面子上虽然惶恐,但是我一低头又在咬牙切齿:六皇子!你打水是掉到井里去了吗!

宫室内安静了片刻,接着我头上嗡得一下,被踹得一下撞在卧榻上。眼前黑了几秒后,又强撑着身体赶紧跪好。

“我看这皇宫是翻了天了!连一个八品女官也敢违逆孤!胡赖,把这女官拖下去杖毙!居然想用父皇来威胁孤!真是吃了熊心豹子胆了!”

我闭着眼睛,心说好赖十八年又是一条好汉。却未曾想一只胳膊忽然从床榻上垂下,拦在我的肩膀上:“不可。”

我扭脸看去,却发现周恪己手臂撑着床铺,单手拦在我肩膀前,我恰能看见他的侧脸,那沉静柔和的脸上难得露出怒意,一直如水般温柔的脸上此时却忽然多了几分曾经东宫之主不怒自威的气势:“温贤阁不是你放肆之地!你若敢在此害人性命,孤……”
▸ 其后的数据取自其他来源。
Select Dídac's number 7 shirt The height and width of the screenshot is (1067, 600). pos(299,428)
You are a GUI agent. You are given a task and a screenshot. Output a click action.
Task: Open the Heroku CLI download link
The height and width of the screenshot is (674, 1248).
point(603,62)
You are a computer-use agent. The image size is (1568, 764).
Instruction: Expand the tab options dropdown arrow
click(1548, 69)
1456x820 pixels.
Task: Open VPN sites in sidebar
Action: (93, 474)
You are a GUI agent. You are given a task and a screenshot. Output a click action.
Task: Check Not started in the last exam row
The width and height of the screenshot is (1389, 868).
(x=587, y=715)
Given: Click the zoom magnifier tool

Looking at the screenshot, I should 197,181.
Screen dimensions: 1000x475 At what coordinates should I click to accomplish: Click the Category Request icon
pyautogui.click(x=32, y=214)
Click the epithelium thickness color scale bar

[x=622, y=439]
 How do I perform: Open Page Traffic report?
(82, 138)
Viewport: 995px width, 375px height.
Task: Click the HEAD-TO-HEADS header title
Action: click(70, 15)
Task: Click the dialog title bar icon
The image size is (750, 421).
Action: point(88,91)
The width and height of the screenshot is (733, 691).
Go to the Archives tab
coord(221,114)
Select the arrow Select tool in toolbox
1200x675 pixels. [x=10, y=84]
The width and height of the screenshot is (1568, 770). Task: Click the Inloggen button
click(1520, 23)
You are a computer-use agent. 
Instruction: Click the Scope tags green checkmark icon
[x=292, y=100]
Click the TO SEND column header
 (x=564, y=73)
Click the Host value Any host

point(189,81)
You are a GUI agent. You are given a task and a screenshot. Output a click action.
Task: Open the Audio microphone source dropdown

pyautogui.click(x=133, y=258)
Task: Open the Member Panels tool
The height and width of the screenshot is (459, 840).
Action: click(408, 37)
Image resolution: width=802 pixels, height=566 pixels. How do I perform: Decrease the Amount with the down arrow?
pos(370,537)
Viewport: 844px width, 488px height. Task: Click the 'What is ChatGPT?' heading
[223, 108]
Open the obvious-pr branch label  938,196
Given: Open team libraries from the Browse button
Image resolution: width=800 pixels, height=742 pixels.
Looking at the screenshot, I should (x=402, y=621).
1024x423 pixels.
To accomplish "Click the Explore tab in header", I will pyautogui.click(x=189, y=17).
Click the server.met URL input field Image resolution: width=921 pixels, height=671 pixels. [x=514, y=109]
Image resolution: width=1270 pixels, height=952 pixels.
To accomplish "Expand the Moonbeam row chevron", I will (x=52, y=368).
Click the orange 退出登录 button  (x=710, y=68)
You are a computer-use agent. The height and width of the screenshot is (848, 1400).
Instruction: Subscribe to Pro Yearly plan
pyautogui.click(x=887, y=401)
他话头忽然止住,眼中流露出一丝彷徨无助,下意识看向我,嘴虽然微微张开,却再无半句话可以吐出。

“孤?哈哈哈哈,兄长,你现在还下意识自称孤吗?你现在是个连庶人也不如的罪人!我今天以伙同前太子谋逆的罪名取这小女官性命,你能拿我何?父皇又能说半句不是?这女官愚钝,接下这么个掉脑袋的差事不说,还想着拿你当一般病人……不对。”我被一把扯住脸,拽着发髻被迫仰起头,“这脸上,分明是少女爱慕之情。”

他盯着我的脸,促狭地笑了起来:“兄长可真是不得了,都说兄长是天人之姿,今日才懂这话所言非虚。都已经落难到这般地步,还有女子只一眼便愿意为兄长舍生忘死,弟弟真是佩服得五体投地。”他眯起眼,上下打量我一番,“小女官,你可知你这般样貌家世,若放到几个月前,莫说是与兄长共度春宵,就是求兄长看你一眼也是够不上的。如今你赶上了兄长落魄,可真是赚了啊。这么一看,是不是觉得倒也死得其所?”

我看着周恪礼那邪佞的笑容,知道自己已经万事休矣,大约是看不见明日的好天色了。

然而,我还有一件事情可以做。

我扭头看向周恪己,我在定罪后,在也不知会回到原点,还是就此安息的眼下,对着他喊了出来:“……四年前清河水患蒙受太子恩情,许梨有幸报恩死而无憾。臣女代清河县三万灾民,谢温贤太子救命之恩!”

——是啊,我想起来了,我想起来母亲最后到底告诉我什么了。母亲告诉我,当年赈灾粮船,是温贤太子上表求来的,太子斋戒月旬,只为清河水患祈福祷告。母亲告诫我,倘若有一日可以报答太子的恩情,必要全力以赴万死不辞。母亲聪慧成熟,是不是早就已经猜到了太子会因为清河赈灾蒙受冤屈?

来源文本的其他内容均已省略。